Roasted Stone Fruit Topping

4 Apricots
3-4 stalks Rhubarb
2 Tbsps Sugar

Directions

  1. Preheat oven to 350F. Cut and pit the apricots. Slice each into eights. Trim off the green parts of your rhubarb stalks and cut the stalks lengthwise, then cutting the long halves into 3" strips.
  2. Place the fruit on a parchment-paper lined cookie sheet and sprinkle with sugar.

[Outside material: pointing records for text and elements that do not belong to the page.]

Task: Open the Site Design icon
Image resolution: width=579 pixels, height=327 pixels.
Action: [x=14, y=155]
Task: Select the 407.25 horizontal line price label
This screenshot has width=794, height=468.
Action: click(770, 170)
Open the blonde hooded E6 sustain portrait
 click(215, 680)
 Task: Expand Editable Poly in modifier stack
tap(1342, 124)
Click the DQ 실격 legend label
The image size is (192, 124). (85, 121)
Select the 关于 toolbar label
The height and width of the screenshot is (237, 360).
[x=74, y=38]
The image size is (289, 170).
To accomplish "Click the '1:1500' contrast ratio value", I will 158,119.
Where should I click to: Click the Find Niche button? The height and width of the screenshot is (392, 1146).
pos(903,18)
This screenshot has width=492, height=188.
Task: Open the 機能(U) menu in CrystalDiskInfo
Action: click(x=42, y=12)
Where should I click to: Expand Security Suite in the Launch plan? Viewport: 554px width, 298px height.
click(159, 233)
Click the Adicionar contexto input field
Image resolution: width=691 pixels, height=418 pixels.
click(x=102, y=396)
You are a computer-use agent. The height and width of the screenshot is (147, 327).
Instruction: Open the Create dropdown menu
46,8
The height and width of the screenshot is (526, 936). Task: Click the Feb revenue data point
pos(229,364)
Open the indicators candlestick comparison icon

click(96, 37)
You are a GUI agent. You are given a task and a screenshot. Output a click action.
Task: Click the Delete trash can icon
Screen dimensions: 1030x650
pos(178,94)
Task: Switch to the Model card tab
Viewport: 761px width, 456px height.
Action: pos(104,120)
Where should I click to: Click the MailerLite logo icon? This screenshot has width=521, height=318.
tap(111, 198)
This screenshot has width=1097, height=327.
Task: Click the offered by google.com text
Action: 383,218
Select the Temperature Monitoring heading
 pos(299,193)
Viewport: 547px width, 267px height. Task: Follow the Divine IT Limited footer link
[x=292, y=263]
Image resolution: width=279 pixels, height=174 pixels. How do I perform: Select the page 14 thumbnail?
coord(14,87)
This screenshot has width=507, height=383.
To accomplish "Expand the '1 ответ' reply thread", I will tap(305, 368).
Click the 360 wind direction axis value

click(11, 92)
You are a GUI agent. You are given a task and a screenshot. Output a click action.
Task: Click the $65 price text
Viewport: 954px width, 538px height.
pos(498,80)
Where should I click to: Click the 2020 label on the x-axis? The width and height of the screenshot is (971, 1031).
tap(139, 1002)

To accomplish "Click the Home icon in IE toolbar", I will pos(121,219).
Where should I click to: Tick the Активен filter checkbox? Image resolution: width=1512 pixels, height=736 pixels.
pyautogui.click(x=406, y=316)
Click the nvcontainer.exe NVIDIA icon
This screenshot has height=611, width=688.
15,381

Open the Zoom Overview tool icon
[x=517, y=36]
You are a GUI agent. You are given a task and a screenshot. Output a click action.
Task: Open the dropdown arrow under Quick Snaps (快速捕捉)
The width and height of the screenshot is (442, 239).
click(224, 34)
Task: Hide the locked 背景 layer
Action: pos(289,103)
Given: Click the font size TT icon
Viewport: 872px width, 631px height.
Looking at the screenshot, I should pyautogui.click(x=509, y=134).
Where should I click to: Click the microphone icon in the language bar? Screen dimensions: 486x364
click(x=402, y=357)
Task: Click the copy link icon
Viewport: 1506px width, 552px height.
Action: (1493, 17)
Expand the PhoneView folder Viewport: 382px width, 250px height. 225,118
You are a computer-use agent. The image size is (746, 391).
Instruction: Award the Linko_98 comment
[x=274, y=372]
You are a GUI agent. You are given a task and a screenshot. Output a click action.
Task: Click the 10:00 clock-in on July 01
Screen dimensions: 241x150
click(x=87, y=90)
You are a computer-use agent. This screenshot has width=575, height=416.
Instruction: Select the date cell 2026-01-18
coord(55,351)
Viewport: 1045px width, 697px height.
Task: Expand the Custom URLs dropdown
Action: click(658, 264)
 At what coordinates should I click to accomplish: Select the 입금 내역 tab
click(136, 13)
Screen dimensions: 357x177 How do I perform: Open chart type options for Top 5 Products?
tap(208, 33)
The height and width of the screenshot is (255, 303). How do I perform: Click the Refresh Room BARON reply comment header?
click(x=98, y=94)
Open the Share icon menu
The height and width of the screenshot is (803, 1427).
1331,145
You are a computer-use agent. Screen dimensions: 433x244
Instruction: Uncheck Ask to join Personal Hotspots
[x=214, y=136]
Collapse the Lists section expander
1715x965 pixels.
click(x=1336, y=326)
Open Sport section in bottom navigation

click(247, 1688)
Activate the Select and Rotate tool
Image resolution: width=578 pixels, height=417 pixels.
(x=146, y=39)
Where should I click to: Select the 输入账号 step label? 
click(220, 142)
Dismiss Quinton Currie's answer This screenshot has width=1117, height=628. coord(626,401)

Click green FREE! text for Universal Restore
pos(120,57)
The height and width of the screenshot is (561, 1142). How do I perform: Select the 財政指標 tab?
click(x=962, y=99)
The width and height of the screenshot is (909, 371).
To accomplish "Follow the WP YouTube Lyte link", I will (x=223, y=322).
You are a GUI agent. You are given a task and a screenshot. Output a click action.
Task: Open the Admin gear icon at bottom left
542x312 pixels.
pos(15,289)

Roast for about 20 minutes.

Pistachio Cake

1-1/2 cups Sugar
1/3 cup Pistachios
1 cup All purpose flour
3/4 cup Whole wheat flour
1/2 tsp Baking soda
1 tsp Salt
3/4 cup Olive oil
2 ounces Melted butter
4 Eggs
1 tsp Vanilla extract
1 cup Buttermilk
  1. Place your sugar and pistachios in a food processor and blend until the pistachios are finely ground.
  2. In a small bowl, whisk together the flours, baking soda and salt. In a larger bowl, whisk together the pistachio sugar, olive oil, butter, eggs, vanilla and buttermilk.
  3. Pour the dry ingredients over the wet and whisk until just combined. Line a 9" loaf pan with parchment paper and pour batter in. Bake for 40 minutes, or until just bouncing back in the middle.
  4. To serve: slice the cake and top with roasted fruit.